Guess what this stuff does? No, but nice try. What it does do is aid in the transportation of fatty acids through your body plumbing to later be metabolized! I know, cool, right? Apparently since it’s regularly found in the bones of younger, healthier folks, it has also been pinned as assisting in fending off osteoporosis, and is often prescribed, since bones of the elderly stop creating as much cartinine. That sounds lovely! I’m heading to my local nursing home right now with a case of Red Bull! Oh, oh, but wait. As it turns out, the heaviest doses are found in (hold your ears vegetarians) RED MEAT. That’s right: “Those on a strict vegetarian or vegan diet may ingest as little as 1 mg/day.” Not so good. Just another reason to enjoy a huge meal of several Philly Cheese Steaks washed down with a bunch of Energy Drinks. Oh, and guess what? This stuff really isn’t that great in assisting with weight loss, either. Sorry, chunky.
Sweet, another readily available Amino acid that helps your lazy, worthless hunk of humanity synthesize proteins. And yet, as prevalent as it is, it’s still essentially, well, non-essential. Even so, one of its secondary functions is to make sure that signals get transduced and sent on to their correct messengers. Wow, that’s a pretty cool job. Although it is found in many of your favorite Energy Beverages, each and all of which tout being ‘mood enhancers’ and ‘physical boosters’ of some kind, there’s this: “Tyrosine does not seem to have any significant effect on mood, cognitive or physical performance in normal circumstances”. Woops. Oh well, I guess you can still drink that shit for the (urgh) TASTE.

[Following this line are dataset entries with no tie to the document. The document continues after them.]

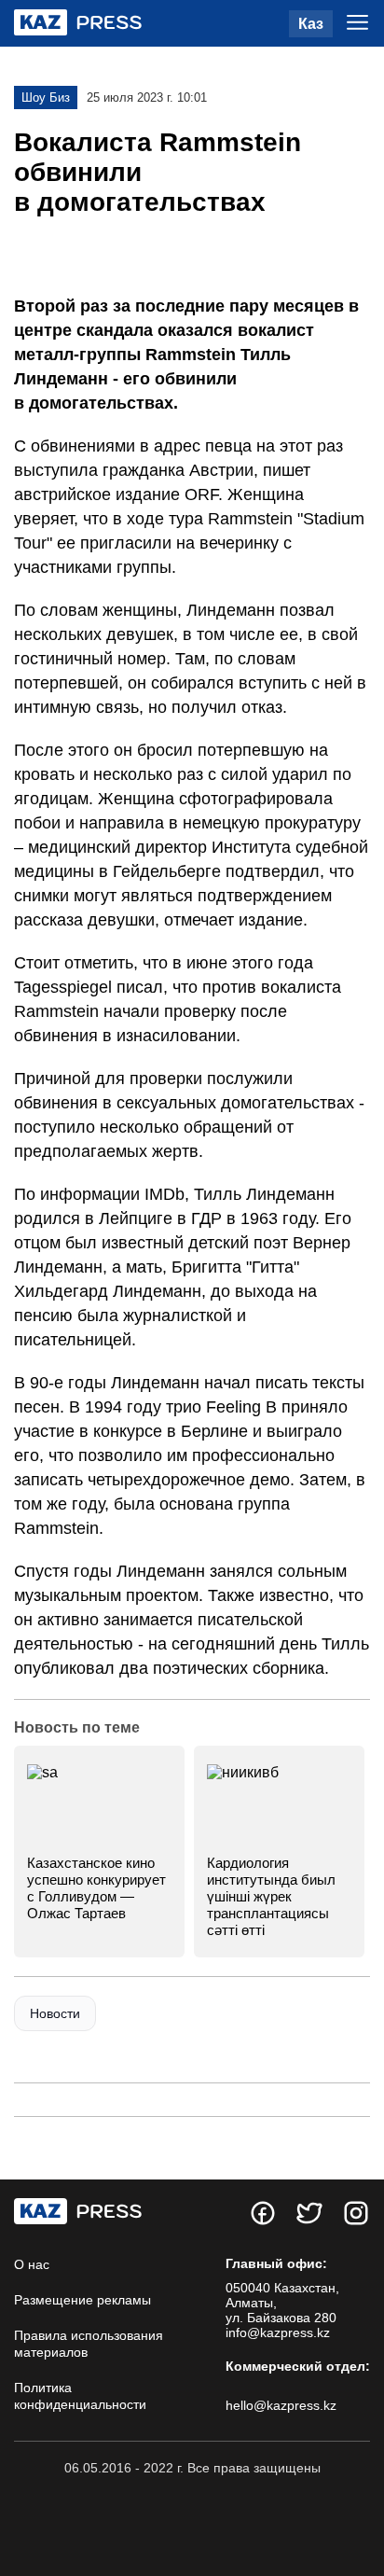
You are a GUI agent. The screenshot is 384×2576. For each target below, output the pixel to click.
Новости (55, 2013)
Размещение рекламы (82, 2299)
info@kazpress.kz (278, 2332)
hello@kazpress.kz (281, 2405)
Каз (310, 24)
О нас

Check this out: “yohimbine is a psychoactive drug of the tryptamine chemical class with stimulant and aphrodisiac effects.” Awesome. I will find a way to huff this stuff. I understand it works with male impotence and that pesky E.D. everyone’s so talkative about, as well as the completely different ability to facilitate recall of traumatic memories. Possibly related to getting laughed at by a hooker. Fortunately, it looks as though bad juju can come of this kick-ass sounding alkaloid as well: “Yohimbine has significant side effects, such as anxiety reactions, rapid heart rate, high blood pressure, overstimulation, insomnia and/or sleeplessness, panic attacks, hallucinations, headaches, dizziness, and skin flushing, seizures, and, ultimately, renal failure.” Boy, now it’s really debateable whether just not having a decent boner is worth all this. Yes. Yes it is.